Overview of Workflows in AWS Glue

In AWS Glue, you can use workflows to create and visualize complex extract, transform, and load (ETL) activities involving multiple crawlers, jobs, and triggers. Each workflow manages the execution and monitoring of all its components. As a workflow runs each component, it records execution progress and status, providing you with an overview of the larger task and the details of each step. The AWS Glue console provides a visual representation of a workflow as a graph.

Event triggers within workflows can be fired by both jobs or crawlers, and can start both jobs and crawlers. Thus you can create large chains of interdependent jobs and crawlers.

To share and manage state throughout a workflow run, you can define default workflow run properties. These properties, which are name/value pairs, are available to all the jobs in the workflow. Using the AWS Glue API, jobs can retrieve the workflow run properties and modify them for jobs that come later in the workflow.

The following image shows the graph of a basic workflow on the AWS Glue console. Your workflow could have dozens of components.

            Console screenshot showing the Graph tab of a workflow. The graph contains 5
                icons representing a schedule trigger, 2 jobs, an event success trigger, and a
                crawler that updates the schema.

This workflow is started by a schedule trigger, which starts two jobs. Upon successful completion of both jobs, an event trigger starts a crawler.

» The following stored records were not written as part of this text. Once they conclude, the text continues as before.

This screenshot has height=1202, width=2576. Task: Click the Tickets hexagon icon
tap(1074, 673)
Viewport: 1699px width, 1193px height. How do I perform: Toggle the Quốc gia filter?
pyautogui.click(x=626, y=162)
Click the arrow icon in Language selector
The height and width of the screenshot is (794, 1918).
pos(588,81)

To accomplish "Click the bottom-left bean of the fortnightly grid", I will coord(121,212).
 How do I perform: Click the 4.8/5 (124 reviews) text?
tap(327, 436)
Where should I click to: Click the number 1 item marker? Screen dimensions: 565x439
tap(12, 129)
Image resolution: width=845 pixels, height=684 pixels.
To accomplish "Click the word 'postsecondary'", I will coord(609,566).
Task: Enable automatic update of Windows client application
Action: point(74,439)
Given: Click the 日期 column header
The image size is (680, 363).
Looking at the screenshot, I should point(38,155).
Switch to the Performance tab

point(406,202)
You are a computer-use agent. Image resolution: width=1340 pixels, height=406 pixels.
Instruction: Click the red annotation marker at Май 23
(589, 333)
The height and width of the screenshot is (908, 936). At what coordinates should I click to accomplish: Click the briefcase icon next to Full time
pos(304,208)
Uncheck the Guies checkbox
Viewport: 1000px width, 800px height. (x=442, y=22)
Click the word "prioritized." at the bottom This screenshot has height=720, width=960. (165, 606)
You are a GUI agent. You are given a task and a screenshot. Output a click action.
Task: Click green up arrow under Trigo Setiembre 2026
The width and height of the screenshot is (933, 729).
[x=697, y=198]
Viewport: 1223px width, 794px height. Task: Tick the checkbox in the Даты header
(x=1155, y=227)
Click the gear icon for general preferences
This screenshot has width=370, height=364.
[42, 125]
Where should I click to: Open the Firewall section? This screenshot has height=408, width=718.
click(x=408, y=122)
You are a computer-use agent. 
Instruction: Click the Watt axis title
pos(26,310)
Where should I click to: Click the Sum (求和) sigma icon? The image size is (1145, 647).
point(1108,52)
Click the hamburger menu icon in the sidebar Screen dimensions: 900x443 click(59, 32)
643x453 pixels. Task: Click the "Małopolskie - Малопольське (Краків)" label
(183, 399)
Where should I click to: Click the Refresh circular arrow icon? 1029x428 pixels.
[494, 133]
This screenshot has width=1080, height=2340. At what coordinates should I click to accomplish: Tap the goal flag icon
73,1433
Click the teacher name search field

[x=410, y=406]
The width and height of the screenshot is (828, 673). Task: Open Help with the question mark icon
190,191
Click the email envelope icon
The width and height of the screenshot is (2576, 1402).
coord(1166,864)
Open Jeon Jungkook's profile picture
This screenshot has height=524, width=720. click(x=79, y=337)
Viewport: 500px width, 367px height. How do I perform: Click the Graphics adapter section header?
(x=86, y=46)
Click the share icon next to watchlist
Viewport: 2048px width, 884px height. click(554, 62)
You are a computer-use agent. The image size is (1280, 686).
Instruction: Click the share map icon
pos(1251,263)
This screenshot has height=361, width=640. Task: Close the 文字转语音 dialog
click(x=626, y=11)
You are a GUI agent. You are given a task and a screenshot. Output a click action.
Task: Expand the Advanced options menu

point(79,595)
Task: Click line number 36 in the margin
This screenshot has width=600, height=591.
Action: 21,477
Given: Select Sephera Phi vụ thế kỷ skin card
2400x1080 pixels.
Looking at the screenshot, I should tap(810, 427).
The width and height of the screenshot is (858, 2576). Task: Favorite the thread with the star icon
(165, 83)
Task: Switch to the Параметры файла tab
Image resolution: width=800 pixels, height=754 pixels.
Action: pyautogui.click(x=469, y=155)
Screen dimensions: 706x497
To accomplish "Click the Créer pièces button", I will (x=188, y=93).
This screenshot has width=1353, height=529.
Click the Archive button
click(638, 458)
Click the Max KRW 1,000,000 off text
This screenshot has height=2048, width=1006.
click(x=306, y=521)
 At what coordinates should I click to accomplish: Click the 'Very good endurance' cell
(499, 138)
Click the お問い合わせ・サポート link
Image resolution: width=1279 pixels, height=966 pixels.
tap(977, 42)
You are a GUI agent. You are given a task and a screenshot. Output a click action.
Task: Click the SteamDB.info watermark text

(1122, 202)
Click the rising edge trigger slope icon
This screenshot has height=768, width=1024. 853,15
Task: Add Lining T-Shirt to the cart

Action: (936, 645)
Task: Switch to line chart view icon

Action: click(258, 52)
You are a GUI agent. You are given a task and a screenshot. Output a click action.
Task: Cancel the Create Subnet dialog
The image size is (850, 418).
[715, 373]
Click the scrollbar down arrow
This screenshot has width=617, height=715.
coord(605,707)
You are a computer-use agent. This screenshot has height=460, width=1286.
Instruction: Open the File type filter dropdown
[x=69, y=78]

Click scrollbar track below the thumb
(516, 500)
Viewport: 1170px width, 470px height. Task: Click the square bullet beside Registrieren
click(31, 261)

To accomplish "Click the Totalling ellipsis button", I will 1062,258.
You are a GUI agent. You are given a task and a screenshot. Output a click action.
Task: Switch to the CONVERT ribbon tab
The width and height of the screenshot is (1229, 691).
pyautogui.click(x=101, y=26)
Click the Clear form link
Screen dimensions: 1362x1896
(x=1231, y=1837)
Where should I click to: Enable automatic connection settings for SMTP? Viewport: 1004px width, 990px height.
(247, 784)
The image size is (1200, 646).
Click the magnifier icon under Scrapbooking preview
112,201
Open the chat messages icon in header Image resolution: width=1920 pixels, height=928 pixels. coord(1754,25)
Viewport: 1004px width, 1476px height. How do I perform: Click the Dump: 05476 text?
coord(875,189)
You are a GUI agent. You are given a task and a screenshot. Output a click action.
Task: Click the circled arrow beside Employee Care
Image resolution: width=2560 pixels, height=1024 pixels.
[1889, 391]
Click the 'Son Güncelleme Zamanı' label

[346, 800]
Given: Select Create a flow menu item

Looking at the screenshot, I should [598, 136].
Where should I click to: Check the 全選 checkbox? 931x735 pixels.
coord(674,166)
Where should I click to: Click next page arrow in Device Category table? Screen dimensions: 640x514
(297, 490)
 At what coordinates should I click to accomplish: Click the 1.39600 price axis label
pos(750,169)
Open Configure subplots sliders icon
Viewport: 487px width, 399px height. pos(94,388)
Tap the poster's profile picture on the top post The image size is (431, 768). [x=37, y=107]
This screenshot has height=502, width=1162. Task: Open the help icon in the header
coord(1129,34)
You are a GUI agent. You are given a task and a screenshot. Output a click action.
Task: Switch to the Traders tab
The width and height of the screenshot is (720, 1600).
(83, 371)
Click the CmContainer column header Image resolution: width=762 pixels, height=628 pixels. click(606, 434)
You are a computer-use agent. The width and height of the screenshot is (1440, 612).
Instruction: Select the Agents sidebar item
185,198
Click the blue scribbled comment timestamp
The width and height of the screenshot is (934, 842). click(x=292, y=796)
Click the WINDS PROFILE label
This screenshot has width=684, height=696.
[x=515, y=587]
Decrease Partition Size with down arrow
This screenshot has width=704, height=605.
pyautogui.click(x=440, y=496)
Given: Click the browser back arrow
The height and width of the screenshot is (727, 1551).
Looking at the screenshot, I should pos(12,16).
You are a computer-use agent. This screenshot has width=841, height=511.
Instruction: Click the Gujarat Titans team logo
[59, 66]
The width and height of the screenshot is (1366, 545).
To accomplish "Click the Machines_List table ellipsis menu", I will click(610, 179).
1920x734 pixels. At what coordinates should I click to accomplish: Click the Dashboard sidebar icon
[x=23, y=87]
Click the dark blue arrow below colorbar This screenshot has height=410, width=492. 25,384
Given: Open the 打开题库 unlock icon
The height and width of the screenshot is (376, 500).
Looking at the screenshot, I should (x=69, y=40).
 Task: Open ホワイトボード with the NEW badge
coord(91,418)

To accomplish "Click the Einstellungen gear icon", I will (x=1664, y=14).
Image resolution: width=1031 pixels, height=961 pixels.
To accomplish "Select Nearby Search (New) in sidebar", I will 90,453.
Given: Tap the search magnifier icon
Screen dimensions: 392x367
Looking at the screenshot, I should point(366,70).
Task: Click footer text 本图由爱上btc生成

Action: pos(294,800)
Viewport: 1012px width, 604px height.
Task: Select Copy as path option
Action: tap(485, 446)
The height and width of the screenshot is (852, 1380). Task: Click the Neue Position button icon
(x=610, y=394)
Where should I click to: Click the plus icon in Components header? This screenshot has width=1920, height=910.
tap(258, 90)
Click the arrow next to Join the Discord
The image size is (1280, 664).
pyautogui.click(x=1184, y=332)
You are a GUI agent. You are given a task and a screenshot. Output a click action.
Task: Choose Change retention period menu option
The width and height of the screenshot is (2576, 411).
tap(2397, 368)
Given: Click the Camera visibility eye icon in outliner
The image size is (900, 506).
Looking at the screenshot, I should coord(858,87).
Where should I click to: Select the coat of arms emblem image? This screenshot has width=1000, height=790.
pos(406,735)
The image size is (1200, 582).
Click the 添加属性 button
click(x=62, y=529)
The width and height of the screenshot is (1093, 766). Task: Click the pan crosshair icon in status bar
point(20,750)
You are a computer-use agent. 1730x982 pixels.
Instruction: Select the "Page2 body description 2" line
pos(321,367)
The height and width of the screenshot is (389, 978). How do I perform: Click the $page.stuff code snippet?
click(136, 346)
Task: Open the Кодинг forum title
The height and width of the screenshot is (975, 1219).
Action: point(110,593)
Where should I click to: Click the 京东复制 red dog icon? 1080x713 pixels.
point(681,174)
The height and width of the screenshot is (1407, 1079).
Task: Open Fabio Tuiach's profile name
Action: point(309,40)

Static and Dynamic Workflow Views

For each workflow, there is the notion of static view and dynamic view. The static view indicates the design of the workflow. The dynamic view is a run time view that includes the latest run information for each of the jobs and crawlers. Run information includes success status and error details.

When a workflow is running, the console displays the dynamic view, graphically indicating the jobs that have completed and that are yet to be run. You can also retrieve a dynamic view of a running workflow using the AWS Glue API. For more information, see Querying Workflows Using the AWS Glue API.

Workflow Restrictions

Keep the following workflow restrictions in mind:

  • A trigger can be associated with only one workflow.

  • Only one starting trigger (on-demand or schedule) is permitted.

  • If a job or crawler in a workflow is started by a trigger that is outside the workflow, any triggers inside the workflow that depend on job or crawler completion (succeeded or otherwise) do not fire.

  • Similarly, if a job or crawler in a workflow has triggers that depend on job or crawler completion (succeeded or otherwise) both within the workflow and outside the workflow, if the job or crawler is started from within a workflow, only the triggers inside the workflow fire upon job or crawler completion.